▶ _Fragmento del texto_:

****

En
Sobre el espíritu universal que mueve al
mundo, el poemario póstumo de Luis Chambilla, existe un aliento metafísico,
una preocupación ante lo inexorable. A media voz el yo poético lucha contra el
tiempo y la movilidad. Sabe que la batalla está perdida si tiene que librarla
en el campo de las sensualidades. Por eso debe “abandonar en la playa [su]
viejo caparazón de cangrejo muerto”. Por eso el suyo no es el imperativo “carpe
diem”, sino un estoicismo místico.
Amo el instante en que el mundo
ancla y se detiene
y yo me detengo en él mientras se
disuelve la torpe armadura.
(Manifiesto,
p. 14)
El
cuerpo (la torpe armadura) solo estorbará en esta lucha contra el veloz Cronos,
aliado del infalible Tánatos. No hay en Chambilla el hedonismo horaciano, ni la
preocupación por el vertiginoso marchitar de la carne que sentían los poetas
áuricos. No le inquieta el deleite sensual (entiéndase de los sentidos), como a
Góngora cuando trata el tópico “carpe diem” en el soneto en que declara goza cuello, cabello, labio y frente. Lo
suyo está más cerca de las tribulaciones metafísicas de Quevedo sobre la
imbatibilidad del tiempo (que ni vuelve,
ni tropieza) y su asociación con la muerte (sepultureros son las horas). Sabedor de que la existencia del
tiempo es la muerte; de que, como en el cuadro de Goya, Saturno se alimenta de
sus hijos, el yo poético reclama
Que se detengan los relojes y
amarren por su cabellera al inquieto viento.
Que en la garganta del perro se
congelen de golpe sus ásperos ladridos
y en lo alto, el vuelo de las
aves sea solo un conjunto de nubecillas paralizadas.
(Manifiesto,
p. 13)
Por
supuesto, aquello solo se logra violentando el orden de lo conocido (que amarren…, de golpe…). Mas la muerte siempre ronda, y aunque el poeta siente
que está cerca, nunca se sabe cuándo saltará sobre él, jamás se adivinará el
momento en que nos segará la dama oscura, pues el hombre solo es
un saltimbanqui con los ojos
cerrados sobre la cuerda floja
disfrutando su paso sonámbulo.
(Manifiesto,
p. 14)

Chambilla
es consciente de que durante la vida del cuerpo los minutos son una sucesión
apresurada; no obstante, resulta también un devenir encajado entre dos
eternidades. La infinitud antes de nacer no le interesa en este poemario, es la
perpetuidad después de la muerte lo que atiende. Aquí la movilidad de los
elementos es más pausada. Aquí, en la infinidad del Hades, puede agrandar un
… segundo y que sea minuto, hora,
eternidad; la suma de todas las edades.
(Manifiesto,
p. 14)

****

▶ _Datos proporcionados_:
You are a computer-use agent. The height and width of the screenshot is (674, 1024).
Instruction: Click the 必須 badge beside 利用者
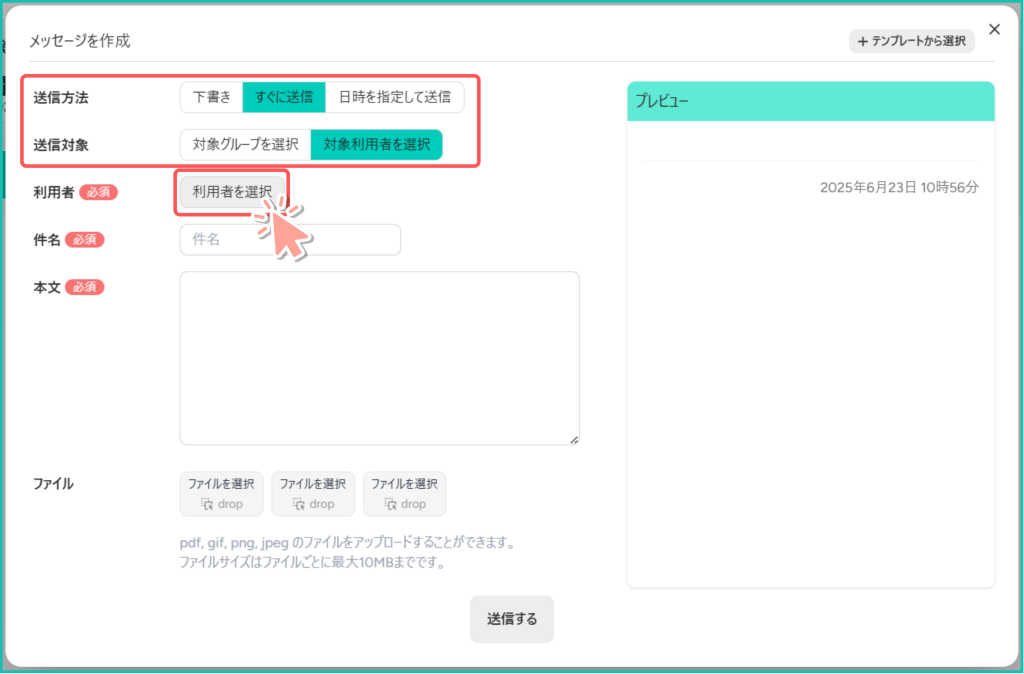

****

▶ _Consigna_:
Prosigue el comentario sobre el poemario póstumo de Luis Chambilla a partir del punto en que termina. El listado no tiene ningún papel en esta actividad.

▶ _Ejercicio resuelto_:
“El
sueño es hermano de la muerte”. La búsqueda de quietud solo es posible en lo
onírico, pues, como sentenciara Antonio Machado, “en los sueños no hay mañana,
es todo ahora”. Así declara
Dejen que desaparezca y me
integre al espíritu universal que moviliza al mundo
entonces seré un átomo feliz en
el sueño de un dios dormido.
(Manifiesto,
p. 14)
Su
cuerpo es ahora polvo astral, parte del fluido sutil e imponderable del que
está hecho el cosmos. Pero que, a diferencia del barro sensitivo que fue, su
tiempo es eterno, calmo, quieto; pertenece a un dios perfecto, detenido, en
reposo; pues, el movimiento es cambio, imperfección, tiempo físico. A partir de
esto podría aventurarse una relectura de la infinitud del universo no como un
gran conjunto de átomos, sustancias físicas que pueden dividirse y que
reaccionan ante la presencia de otros; sino como sustancias metafísicas
indivisibles, mónadas sin partes, pero parte del todo universal.
Cuando
el poeta reconoce el carácter de la magnitud devoradora de hombres, declara
Uno busca una patria para su
corazón
con la conciencia de la brevedad
de tiempo para ser feliz
(Sobre el
tiempo para la felicidad, p. 22)
y
emprende el último viaje por el espacio de sus recuerdos, queriendo abarcar
todo lo vivido
Nada me importa más que ir con el
alma extendida a los cuatro puntos
y con los sentimientos intactos
cosechar el caos de sonidos y colores
(Sobre el
tiempo para la felicidad, p. 22)
Su
ansia de quietud lo lleva paradójicamente hacia el mar. Esta creación que nunca
descansa, siempre moviéndose, es el sitio de su memoria, allí puede detener el
ritmo de la vida o acelerarlo. Es frente al océano donde querrá parar la marcha
de lo indetenible. Allí le asaltan figuras en movimiento: los pájaros, los
peces, las olas. Allí el poeta se debate entre la movilidad y la calma
Escucho el canto de las aves
migratorias que se alejan
y yo deseo que alguien me regale
un par de alas o un globo aerostático
o que por encanto me arrastre el
viento cuando abra la ventana
(Agosto, una
mañana, p. 19)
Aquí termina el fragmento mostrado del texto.